Est de la RDC : tueries, incendies et attaques contre les structures de santé : les exactions des ADF s’intensifient

Alors que tous les efforts sont convergés vers l’agression rwandaise par ses supplétifs de l’AFC-M23, les rebelles des Forces démocratiques alliées (ADF), affiliés à l’État islamique, continuent leurs exactions dans les provinces du Nord-Kivu et de l’Ituri. Des massacres, des prises d’otages, des incendies et des attaques contre des structures sanitaires ont été rapportés au mois de janvier.

Par Patient MBY

Selon un rapport de l’Institut congolais de recherche sur la politique, la gouvernance et la violence, Ebuteli, rendu public ce jeudi 18 février, au moins 73 personnes, dont 16 militaires des FARDC, ont été tuées. Par ailleurs, 36 personnes ont été prises en otage par les ADF dans les provinces du Nord-Kivu et de l’Ituri au mois de janvier dernier.

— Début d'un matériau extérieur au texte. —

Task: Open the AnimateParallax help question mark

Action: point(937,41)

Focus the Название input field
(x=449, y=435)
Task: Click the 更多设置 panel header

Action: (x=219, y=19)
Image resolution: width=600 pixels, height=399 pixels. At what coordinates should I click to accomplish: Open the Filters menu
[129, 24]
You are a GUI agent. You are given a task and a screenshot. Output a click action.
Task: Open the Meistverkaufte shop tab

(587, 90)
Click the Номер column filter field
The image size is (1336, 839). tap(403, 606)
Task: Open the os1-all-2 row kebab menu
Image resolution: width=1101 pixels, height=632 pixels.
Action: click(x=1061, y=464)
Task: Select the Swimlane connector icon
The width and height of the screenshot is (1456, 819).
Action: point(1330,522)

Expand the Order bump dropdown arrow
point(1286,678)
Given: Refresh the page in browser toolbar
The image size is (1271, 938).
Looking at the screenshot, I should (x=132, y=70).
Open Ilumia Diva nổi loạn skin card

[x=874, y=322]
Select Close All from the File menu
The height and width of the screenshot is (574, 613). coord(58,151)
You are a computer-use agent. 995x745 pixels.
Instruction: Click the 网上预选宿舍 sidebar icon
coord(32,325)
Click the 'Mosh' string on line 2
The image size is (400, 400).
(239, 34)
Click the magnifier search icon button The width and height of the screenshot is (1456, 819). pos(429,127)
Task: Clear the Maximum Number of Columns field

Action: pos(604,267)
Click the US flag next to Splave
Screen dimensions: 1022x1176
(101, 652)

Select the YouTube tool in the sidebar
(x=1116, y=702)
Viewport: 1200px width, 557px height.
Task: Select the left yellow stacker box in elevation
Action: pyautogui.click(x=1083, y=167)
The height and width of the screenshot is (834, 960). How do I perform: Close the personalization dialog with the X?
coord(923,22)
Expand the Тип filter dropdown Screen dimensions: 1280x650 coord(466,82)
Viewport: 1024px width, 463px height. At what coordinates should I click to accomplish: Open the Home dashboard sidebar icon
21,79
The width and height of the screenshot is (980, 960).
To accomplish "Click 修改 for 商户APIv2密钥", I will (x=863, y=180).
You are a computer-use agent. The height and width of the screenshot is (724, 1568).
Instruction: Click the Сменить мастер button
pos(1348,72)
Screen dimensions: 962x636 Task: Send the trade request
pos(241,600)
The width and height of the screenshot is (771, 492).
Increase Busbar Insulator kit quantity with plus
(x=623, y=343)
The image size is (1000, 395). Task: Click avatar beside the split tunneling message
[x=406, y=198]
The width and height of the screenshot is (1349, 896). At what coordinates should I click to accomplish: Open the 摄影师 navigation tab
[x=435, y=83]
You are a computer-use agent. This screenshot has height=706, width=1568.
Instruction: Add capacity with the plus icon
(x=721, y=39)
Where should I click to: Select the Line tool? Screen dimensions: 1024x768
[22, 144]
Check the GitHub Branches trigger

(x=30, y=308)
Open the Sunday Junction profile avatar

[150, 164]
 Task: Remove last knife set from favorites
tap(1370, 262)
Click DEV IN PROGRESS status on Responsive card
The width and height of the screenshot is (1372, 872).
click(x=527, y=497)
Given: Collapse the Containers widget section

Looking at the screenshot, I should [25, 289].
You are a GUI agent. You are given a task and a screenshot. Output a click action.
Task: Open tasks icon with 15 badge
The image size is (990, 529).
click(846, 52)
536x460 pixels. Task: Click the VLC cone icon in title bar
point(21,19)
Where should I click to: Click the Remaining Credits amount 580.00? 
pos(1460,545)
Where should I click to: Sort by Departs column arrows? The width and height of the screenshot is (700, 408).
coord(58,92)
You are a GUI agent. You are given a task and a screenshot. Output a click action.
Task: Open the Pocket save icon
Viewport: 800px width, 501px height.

Ebuteli peint un tableau sombre des incursions des ADF dans les territoires de Lubero, Irumu et Mambasa, devenus l’épicentre des violences. Le 7 janvier, au moins 14 soldats congolais ont été abattus dans une embuscade tendue à Banzu-Banzu. En parallèle, 16 civils et deux militaires des FARDC ont été tués dans les villages de Kilonge, Maendeleo, Katanga et Brazza, dans le secteur de Bapere, à l’ouest de Manguredjipa, à Lubero. Avant leur départ, les assaillants ont incendié plusieurs maisons d’habitation, enlevant ainsi cinq personnes.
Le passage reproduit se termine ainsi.